It probably goes without saying, but the operating principles of all two-phase devices are identical. A wick structure (sintered powder, mesh screens, and/or grooves) are applied to the inside walls of an enclosure (tube or planar shape). Liquid (usually water) is added to the device and vacuum sealed at which point the wick distributes the liquid throughout the device. As heat is applied to one area, the liquid turns to vapor and moves to an area of lower pressure where it cools and returns to liquid form whereupon it moves back to the heat source by virtue of capillary action. In this sense, heat pipes and vapor chambers are the same thing.

For simplicity’s sake, I’ll be focusing on the most common type of two-phase device: an all copper vessel, using a sintered copper wick structure with water as the working fluid.

Structural Design & Cost


Difference between heat pipes and vapor chambers


Thermal Design Considerations

Heat Pipes

For decades, heat pipes have been the default two-phase device of choice for thermal engineers due largely to the cost difference relative to vapor chambers. They were used both for heat transport, for which they still have an advantage, and for heat spreading, typically using multiple pipes in close proximity to one another. For lower power applications, perhaps requiring only a single, small heat pipe, or those where heat must be effectively transported, heat pipes still maintain dominance due to their low cost and design flexibility.

Heat pipes cooling notebook pc

Heat Pipes Cooling Notebook Computer (Wikipedia)


Greater total power and power densities eventually led to multiple heat pipes being used to solve the thermal challenge. Both images below are heat sinks for a small form factor, high performance desktop PC. The one on the left uses a copper base plate in between the heat source and the heat pipes, as is common with heat pipe applications (indirect contact). As processor heat increased in the subsequent generation of this product, the company encountered thermal issues, but did not want to radically redesign the thermal solution as can be seen on the image to the right. Here a vapor chamber replaced the copper base plate, spreading heat more evenly across the heat source and transferring it more effectively to the heat pipes. This is a great example of how both types of two-phase devices can be used together.

Heatsink using heat pipes and vapor chamber

Heat Pipe Heat Sink – (L) Using Solid Copper Baseplate, (R) Using Vapor Chamber ( & Celsia)


A potential alternative to this problem might have been to implement what some call ‘direct contact’ heat pipes.
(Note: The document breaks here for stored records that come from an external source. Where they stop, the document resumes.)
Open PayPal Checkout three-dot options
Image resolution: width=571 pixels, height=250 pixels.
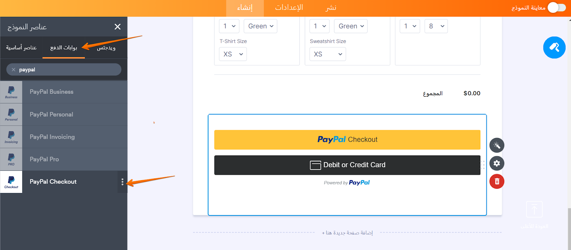pos(122,182)
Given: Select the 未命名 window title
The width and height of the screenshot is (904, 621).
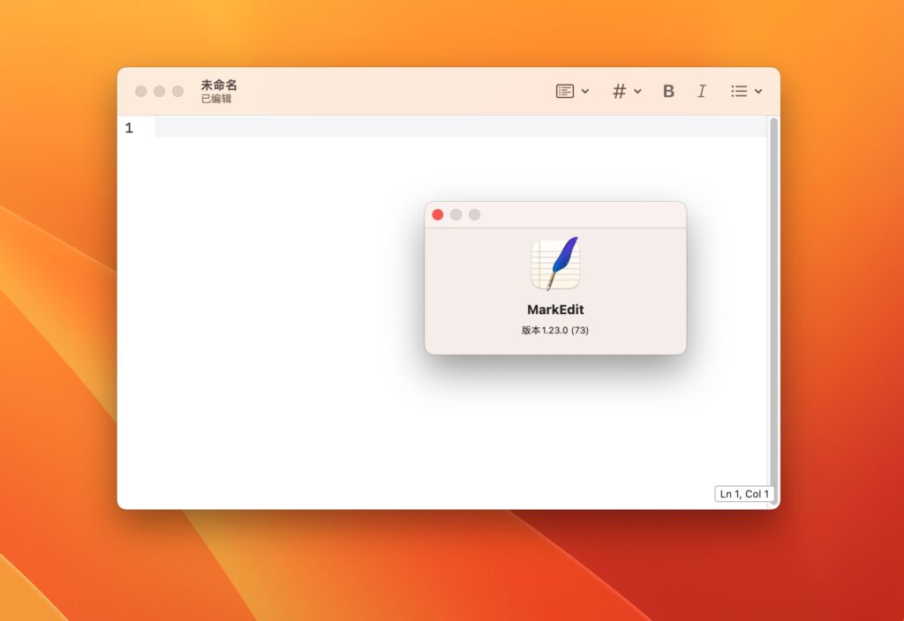Looking at the screenshot, I should click(216, 84).
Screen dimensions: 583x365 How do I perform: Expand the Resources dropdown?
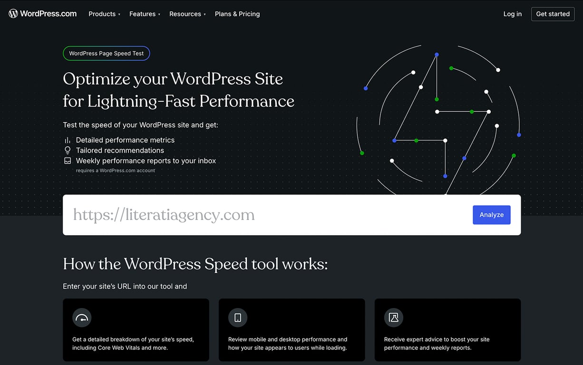[x=187, y=14]
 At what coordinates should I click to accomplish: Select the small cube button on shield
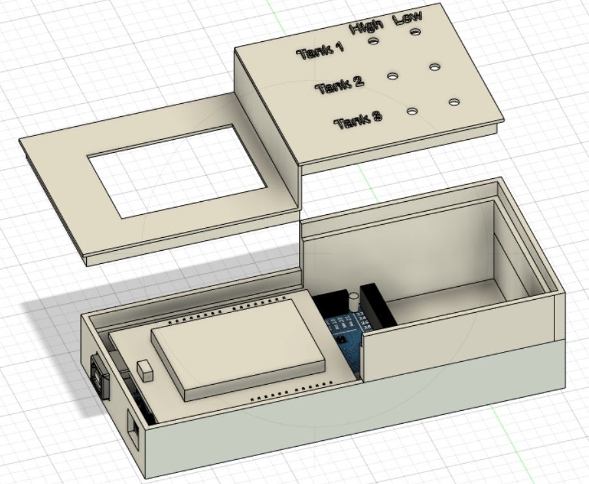145,370
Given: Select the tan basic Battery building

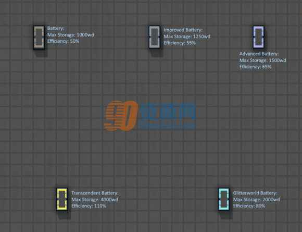Looking at the screenshot, I should click(x=39, y=38).
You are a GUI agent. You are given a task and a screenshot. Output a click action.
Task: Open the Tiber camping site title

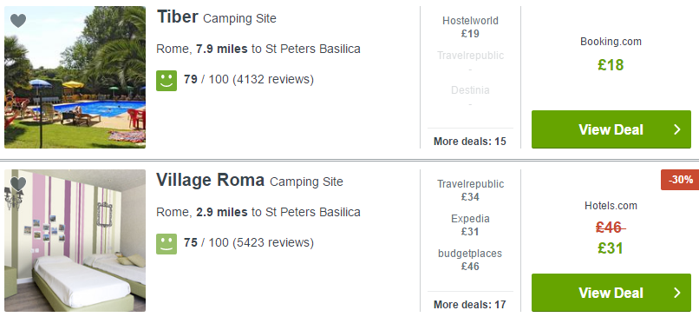(x=177, y=17)

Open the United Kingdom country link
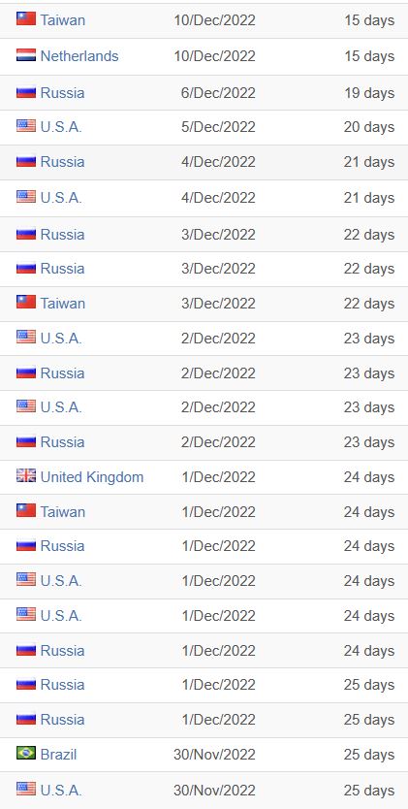pyautogui.click(x=92, y=476)
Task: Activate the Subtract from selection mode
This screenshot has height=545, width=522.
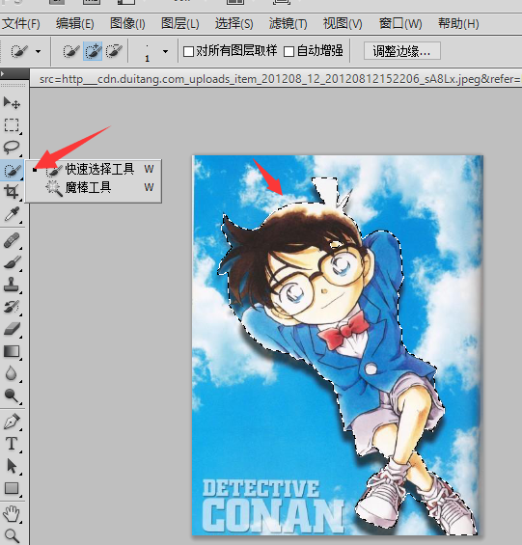Action: [114, 51]
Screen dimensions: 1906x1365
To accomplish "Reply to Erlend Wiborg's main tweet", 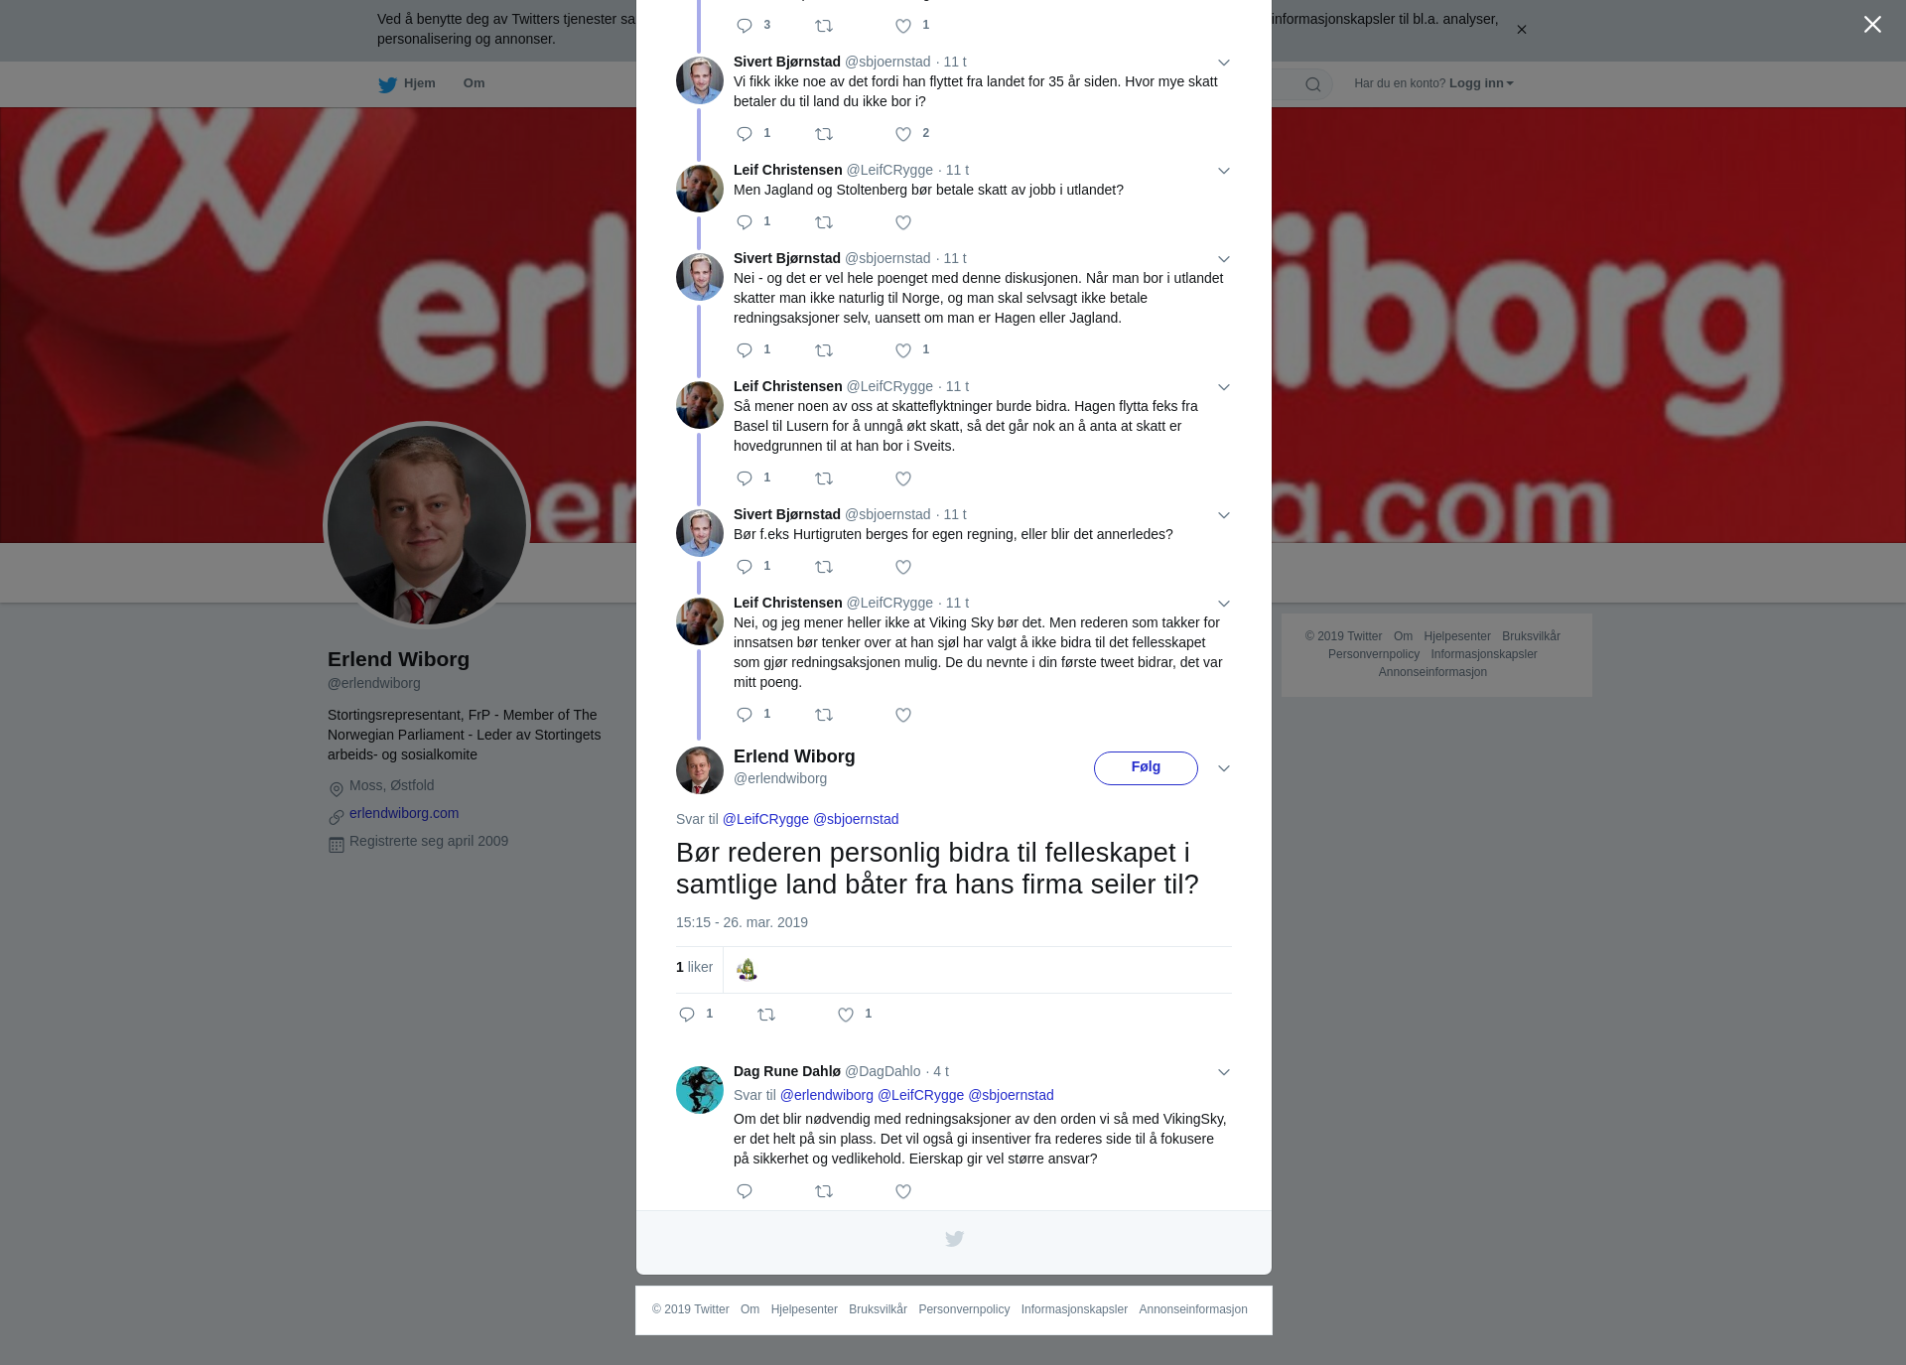I will coord(687,1015).
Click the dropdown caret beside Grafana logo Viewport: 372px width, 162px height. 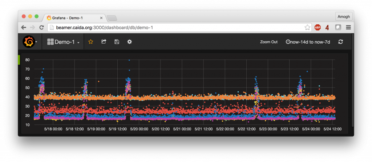pos(36,42)
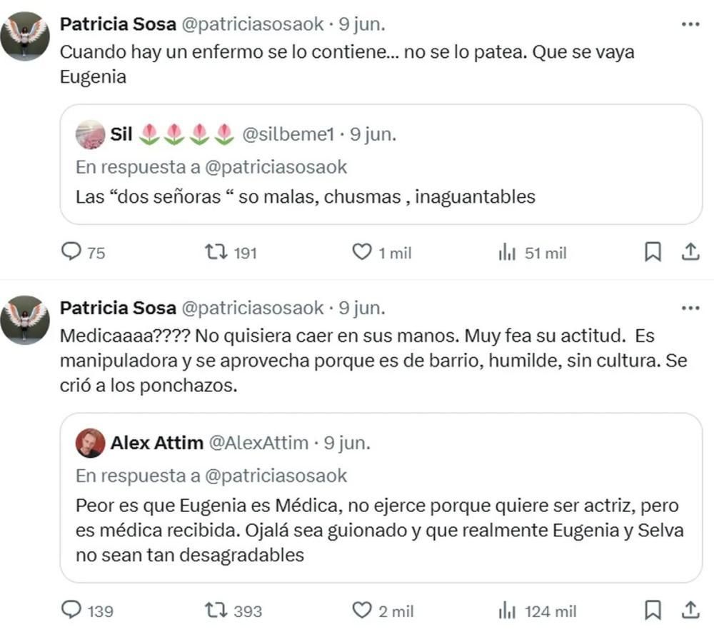Screen dimensions: 714x632
Task: Retweet the tweet with 393 reposts
Action: (x=216, y=611)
But, this solution has its drawbacks as well. As seen below, this design option uses slightly flattened and machined heat pipes cradled in an aluminum mounting bracket to make direct contact with the heat source. While eliminating the base plate and additional TIM layer – decreasing thermal resistance – it doesn’t spread the heat as effectively as a vapor chamber solution.

Heat sink with flat heat pipes

Direct Contact Heat Pipes (Silverstonetek)


Traditional (2-Piece) Vapor Chamber

Most manufacturers of vapor chambers use a traditional two piece design. While studies and practical application shows that the performance of heat sinks using vapor chambers can be enhanced by 20-30% over their heat pipe counterparts, a two piece design has cost implications of roughly the same magnitude versus a multiple heat pipe configuration. Nonetheless, vapor chamber usage has grown with the increasing power and power densities of today’s devices.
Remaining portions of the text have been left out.